暖房を効かせた温かな車内で煙草を吸って待っていた俺の前に姿を見せたのは、俺が愛してやまない仔猫ではなく、その兄の執事だった。
暗い背景に溶け込むような黒のロングコートを身にまとい、颯爽と歩くその姿は執事と呼ぶに申し分ないんだろうが。
……なんで優が、ココにいんだよ。
寺の息子である優は、この時間何かと忙しいハズだ。それなのに、俺の車を見つけた優は俺に軽く微笑むと、視線だけで車から降りるように促してくる。
煙草を咥えたまま仕方なく温かな車内から外へ出ると、冷たい夜風が俺の頬を撫でていき、寒さで身を縮めた俺は優を睨みつけた。
「久しぶりだな、雪夜。
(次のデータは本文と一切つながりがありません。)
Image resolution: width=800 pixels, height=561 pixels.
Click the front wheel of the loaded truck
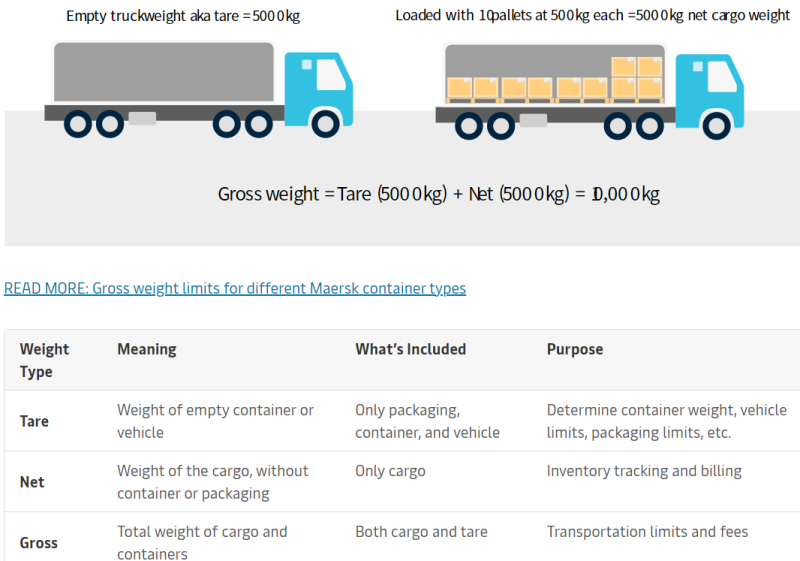(716, 125)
除夜詣の参拝には俺と光も同伴するから、悪いが今からそのつもりで予定を組み替えてくれないか?」
「はぁ?あの悪魔から俺なんも聞いてねぇーんだけど……ってか、お前寺は?連れてくのは構わねぇーけど、俺ら行くの神社だぜ?」
信仰している宗教もなければ、神などこれっぽちも信じていない俺とは違い、仏教徒で本堂が家の敷地内にある優が神道の神社に行くのは、なんとなく非常識な気がしてしまうのだが。
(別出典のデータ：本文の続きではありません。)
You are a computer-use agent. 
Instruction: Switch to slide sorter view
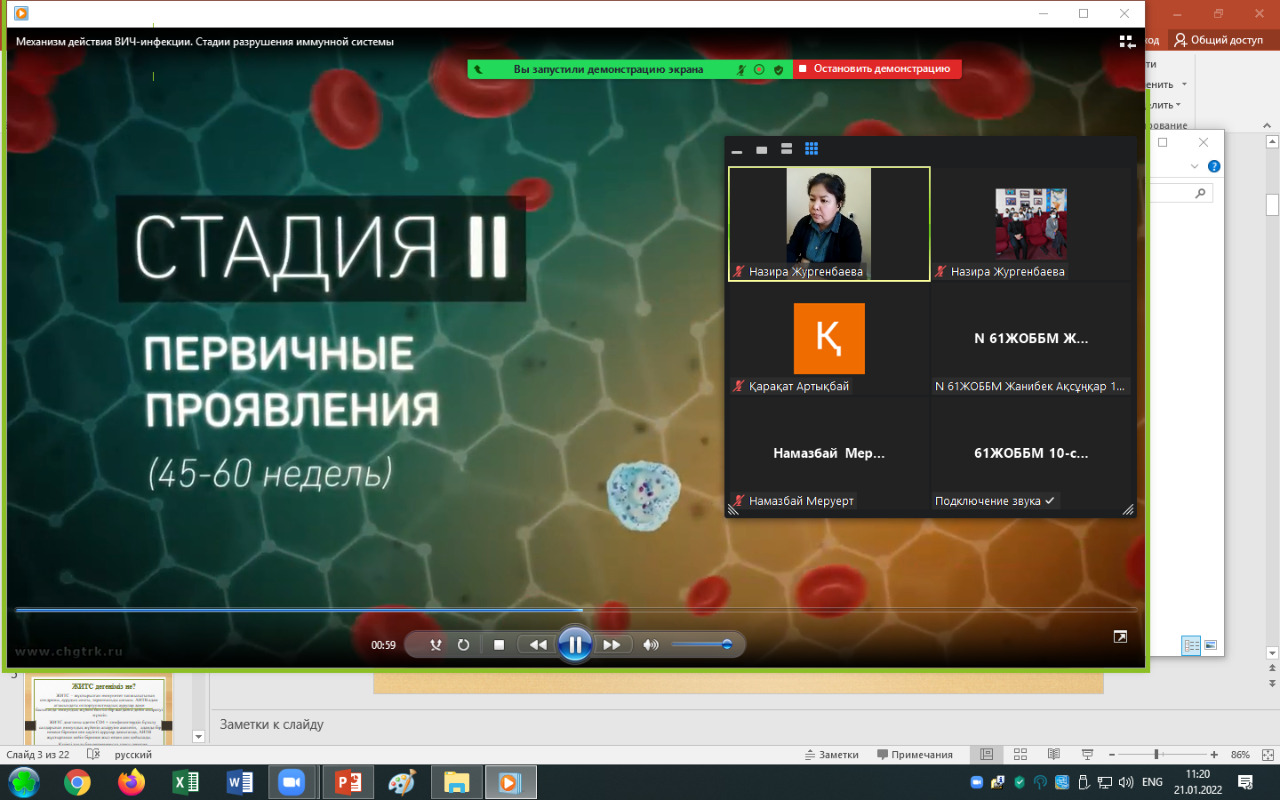coord(1020,755)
そんな俺の考えを鼻で笑った優からの言葉に、俺は笑うしかなくて。
「宗教云々より、王子様の命令を何より優先する。俺が寺の手伝いをするのは明日からだしな、問題はない」
「……お前は、寺の息子失格だ」
このアホな執事が信仰するのは、仏様でも神様でもなくたった一人の王子様らしい。バカップルにも程があんじゃねぇーかと頭の隅で思いながら、煙草の煙を吸い込んだ俺に優は問いかけてくる。
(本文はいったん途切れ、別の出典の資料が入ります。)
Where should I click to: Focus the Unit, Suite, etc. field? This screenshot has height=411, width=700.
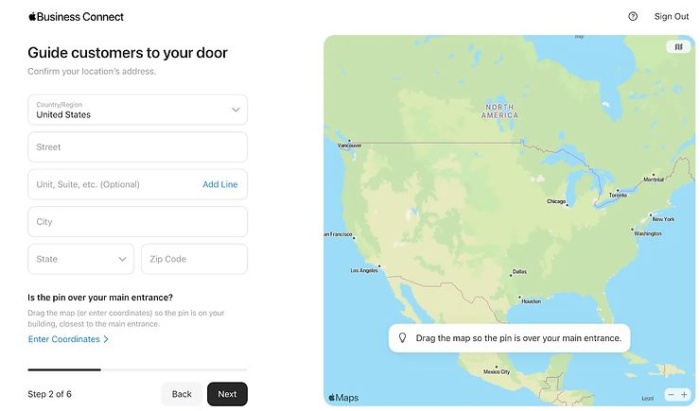112,184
「誰も、俺が寺を継ぐとは言ってないだろう?俺がいつ、住職になると言った。俺が行く行く任されるのは、寺と隣接している保育園と私立幼稚園の経営の方だからな。住職は今後、姉の旦那様がなさる予定だ」
「ふーん、息子いんのに婿養子ってどうなんだ」
「現住職の父が母に惚れ込んで今の家庭があるからな、うちは母が誰よりも権力が強い。それに、俺は檀家さんたちから嫌われているから、息子の俺よりも愛嬌のある姉の方が場を上手く纏められる」
「なんだそれ……まぁ、俺には関係ねぇーからどーでもいいけどよ。お前も、それなりに家庭問題で苦労してんだな」
「うちも色々と、面倒なことが多いんだ。光は、ソレをよく理解しているからな……雪夜に連絡もせずに、急遽俺を呼び出したのもただの我儘ってわけではないだろう」
「俺は星くんと一緒にいれりゃ、なんでもいい。とりあえず連れてってやっから、お前らはお前らの好きにしろ……っつーかアレだ、お前は光が俺たちの邪魔しねぇーように、しっかり見張っとけ」
もうすぐ今年も終わって、新たな年がやってくるというのに。いつもとなんら変わりのない俺たちは、お互いに最愛の人が現れるのを待っていた。